The incision itself is made either in the area above the sternum, or at the base of the neck, or on the left side of the chest between the 4th and 5th ribs. A mediastinoscope is inserted into it, and an examination begins, carried out in the area between the patient’s lung and heart. For examination, the specialist takes the lymph nodes or pathological tissue. Upon completion of the study, sutures and bandage structures are applied to the incision.
The procedure takes the doctors about an hour. After that, patients are placed in the recovery room, where some of them must remain for some time (as prescribed by doctors), and some can go home immediately after coming out of anesthesia. The stitches can be removed after 2 weeks, after which a very small scar remains on the body.
Since mediastinoscopy is performed under general anesthesia, the patient does not experience pain during it. On the eve, doctors often give patients to take sedatives to calm them down. After coming out of anesthesia, patients may feel sleepy and tired for several days, which is not a sign of pathology.
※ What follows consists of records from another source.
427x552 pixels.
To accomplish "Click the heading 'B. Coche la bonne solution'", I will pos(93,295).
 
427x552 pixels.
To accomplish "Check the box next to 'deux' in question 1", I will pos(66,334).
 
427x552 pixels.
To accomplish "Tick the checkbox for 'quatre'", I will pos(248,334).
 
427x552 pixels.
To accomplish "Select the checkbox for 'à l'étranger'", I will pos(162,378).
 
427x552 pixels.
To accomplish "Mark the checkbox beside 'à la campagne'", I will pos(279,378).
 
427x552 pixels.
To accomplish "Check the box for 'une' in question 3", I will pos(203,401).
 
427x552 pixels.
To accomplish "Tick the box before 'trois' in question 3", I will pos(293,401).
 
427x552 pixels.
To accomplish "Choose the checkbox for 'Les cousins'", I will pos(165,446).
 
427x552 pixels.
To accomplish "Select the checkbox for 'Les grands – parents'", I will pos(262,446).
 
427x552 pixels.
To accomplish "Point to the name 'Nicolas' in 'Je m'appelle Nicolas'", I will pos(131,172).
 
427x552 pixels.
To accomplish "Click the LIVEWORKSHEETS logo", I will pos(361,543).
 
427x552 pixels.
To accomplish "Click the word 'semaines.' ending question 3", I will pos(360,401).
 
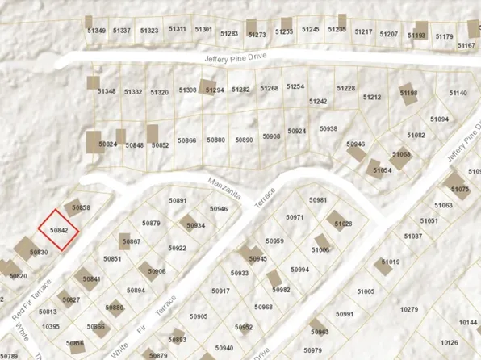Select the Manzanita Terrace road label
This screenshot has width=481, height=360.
pos(241,193)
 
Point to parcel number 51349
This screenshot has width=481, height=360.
pos(96,31)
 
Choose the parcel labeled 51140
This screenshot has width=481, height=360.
pos(458,94)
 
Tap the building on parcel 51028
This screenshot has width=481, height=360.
pos(338,220)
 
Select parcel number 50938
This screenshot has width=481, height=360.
pos(328,128)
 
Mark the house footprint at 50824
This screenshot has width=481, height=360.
pos(94,141)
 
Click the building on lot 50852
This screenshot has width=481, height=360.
pos(153,134)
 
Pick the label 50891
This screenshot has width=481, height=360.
pos(178,200)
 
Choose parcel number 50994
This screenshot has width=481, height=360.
pos(300,270)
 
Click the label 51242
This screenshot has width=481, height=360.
pos(317,102)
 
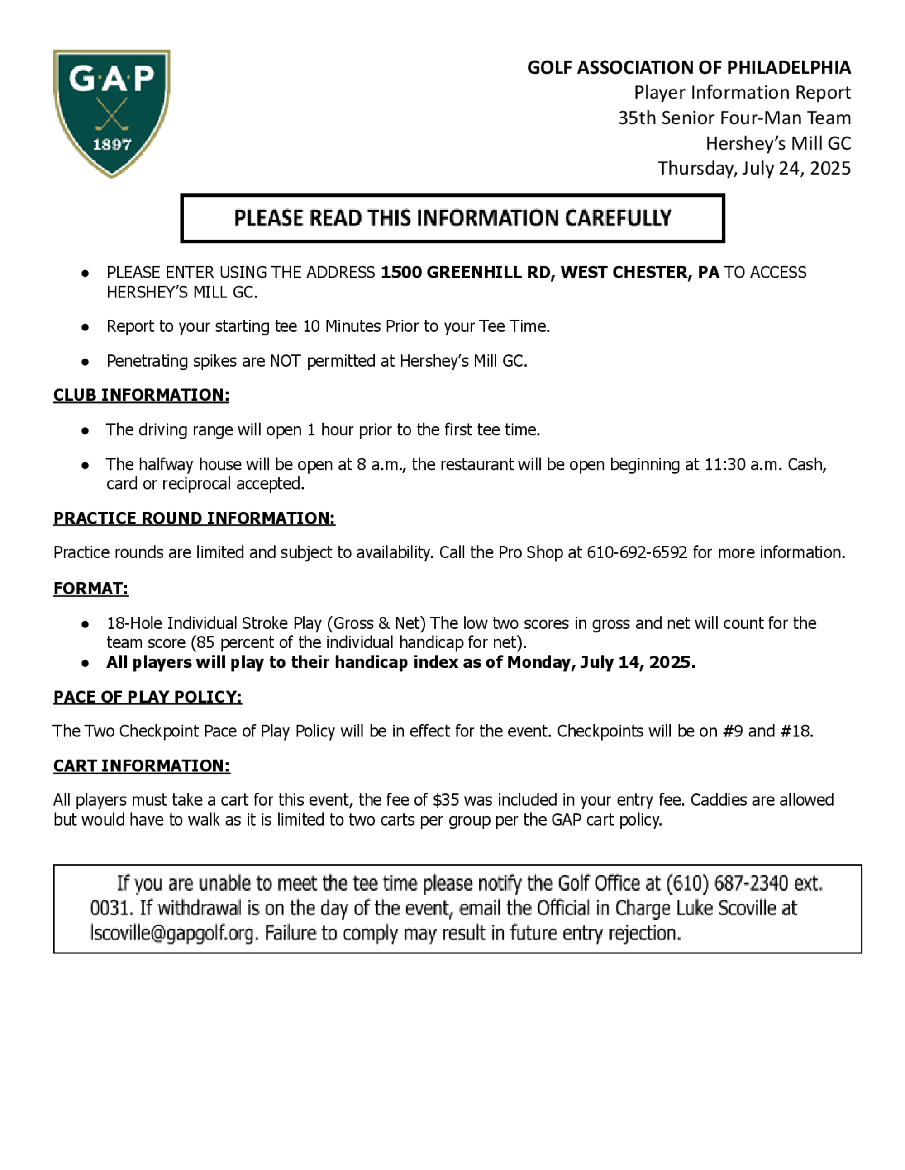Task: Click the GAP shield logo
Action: point(111,113)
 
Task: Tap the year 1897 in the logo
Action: point(112,145)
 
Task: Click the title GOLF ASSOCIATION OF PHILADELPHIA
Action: point(689,68)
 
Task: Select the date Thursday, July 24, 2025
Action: point(754,168)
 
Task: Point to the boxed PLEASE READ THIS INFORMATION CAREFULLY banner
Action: point(452,218)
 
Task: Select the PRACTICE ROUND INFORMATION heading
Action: point(194,518)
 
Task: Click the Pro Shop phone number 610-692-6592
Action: point(637,552)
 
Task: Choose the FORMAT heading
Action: point(90,588)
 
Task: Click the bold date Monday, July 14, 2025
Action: point(600,663)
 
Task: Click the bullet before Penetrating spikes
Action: point(85,362)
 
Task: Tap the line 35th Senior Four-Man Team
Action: point(734,118)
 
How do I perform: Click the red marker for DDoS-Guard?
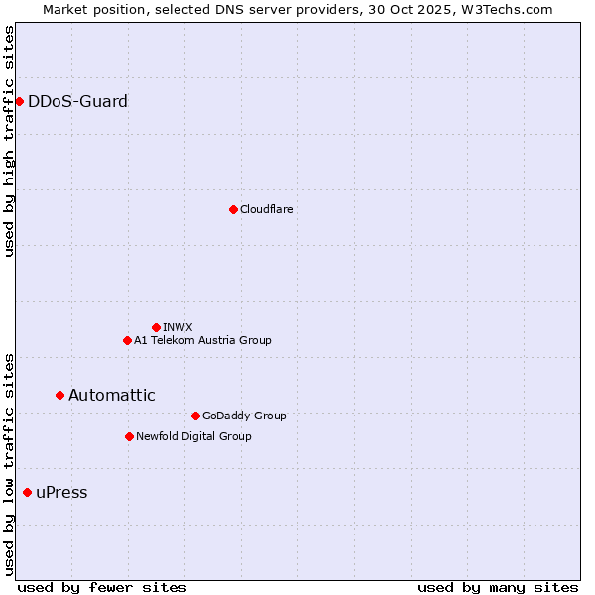[x=19, y=101]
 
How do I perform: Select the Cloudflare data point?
[x=233, y=209]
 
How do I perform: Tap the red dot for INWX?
[x=156, y=327]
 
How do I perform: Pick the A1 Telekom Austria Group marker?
[x=127, y=340]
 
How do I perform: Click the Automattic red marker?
[x=60, y=395]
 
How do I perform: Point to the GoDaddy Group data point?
[x=195, y=416]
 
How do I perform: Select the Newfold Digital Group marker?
[x=129, y=436]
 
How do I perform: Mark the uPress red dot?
[x=27, y=492]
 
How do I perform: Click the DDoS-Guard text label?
[x=77, y=101]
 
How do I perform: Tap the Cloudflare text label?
[x=266, y=209]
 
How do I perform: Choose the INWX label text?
[x=178, y=327]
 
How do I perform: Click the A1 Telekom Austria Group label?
[x=202, y=340]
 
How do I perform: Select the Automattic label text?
[x=111, y=395]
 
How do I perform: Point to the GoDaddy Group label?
[x=243, y=416]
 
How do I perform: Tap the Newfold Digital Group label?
[x=193, y=436]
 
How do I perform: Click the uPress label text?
[x=61, y=493]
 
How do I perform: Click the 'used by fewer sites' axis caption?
[x=102, y=587]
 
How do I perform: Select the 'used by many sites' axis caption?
[x=498, y=587]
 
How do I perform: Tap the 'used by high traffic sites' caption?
[x=10, y=141]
The resulting sore throat is recommended to be eliminated by rinsing with salt water.
It is extremely rare that complications occur after mediastinoscopy, but sometimes pneumothorax, bleeding, infectious diseases, ruptures of the esophagus, damage to blood vessels or nerves near the larynx, and dysphonia may occur. Therefore, the patient urgently needs to go to the hospital if, after the procedure, bleeding at the suture site, fever, severe chest pain, swelling of the neck, shortness of breath, difficulty in swallowing or dysphonia began to be observed.
In medical practice, normal indicators during mediastinoscopy are smooth and not enlarged lymph nodes, the absence of pathologies in tissues, growths or symptoms of infectious diseases.
In this case, pathologies include enlarged lymph nodes, which indicate sarcoidosis, cancer, infectious diseases, pathological neoplasms, abscess. At the same time, when cancer cells are detected, their immediate surgical removal during the procedure is possible. If such an intervention was not immediately performed, the specialists prescribe the operation at a later time, which is determined after a laboratory study of all tissue samples taken.